Mild outliers: observations \(1.5\times \text{IQR}\) more unusual than \(Q_1\) or \(Q_3\) (that are not also extreme outliers).
This definition is much easier to understand using an example.
Example 13.10 (IQR rule for identifying outliers) An engineering project (Hald 1952) studied a new building material, to estimate the average permeability.
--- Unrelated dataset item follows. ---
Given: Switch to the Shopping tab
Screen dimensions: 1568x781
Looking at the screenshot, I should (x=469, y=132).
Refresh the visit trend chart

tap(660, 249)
Measurements of permeability time (the time for water to permeate the sheets) were taken from 81 pieces of material (in seconds). For these data \(Q_1 = 24.7\) and \(Q_3 = 50.6\), so we find that \(\text{IQR} = {50.6 - 24.7 = 25.9}\). Then, extreme outliers observations are \(3\times 25.9 = 77.7\) more unusual than \(Q_1\) or \(Q_3\). That is, extreme outliers are observations:
- more unusual than \(24.7 - 77.7 = -53.0\) (that is, less than \(-53\)); or
- more unusual than \(50.6 + 77.7 = 128.3\) (that is, greater than \(128.3\)).
Mild outliers observations are \(1.5\times 25.9 = 38.9\) more unusual than \(Q_1\) or \(Q_3\) (that are not also extreme outliers). That is, mild outliers are
- more unusual than \(24.7 - 38.9 = -14.2\) (that is, less than \(-14.2\)); or
- more unusual than \(50.6 + 38.9 = 89.5\) (that is, greater than \(89.5\)).
You don’t need to do this (that’s what software is for), but you do need to understand what the software is doing. Construction of the boxplot is shown in the animation below.
13.5.4 When to use which rule?
In summary, two common ways to identify outliers are:
- For approximately symmetric distributions: use the standard deviation rule.
- For any distribution, but primarily for those skewed or with outliers: use the IQR rule.
But remember: All rules for identifying outliers are arbitrary!
Think 13.10 (Understanding data summaries) In an American study (Tager et al. 1979), the lung capacity (FEV) of youth aged 3 to 19 was measured. The data are slightly skewed right, and the average FEV is about 2.6 litres, The FEV varies from about 0.8 to 5.8 litres, with no outliers.
Using this information, sketch the boxplot and the histogram for the data.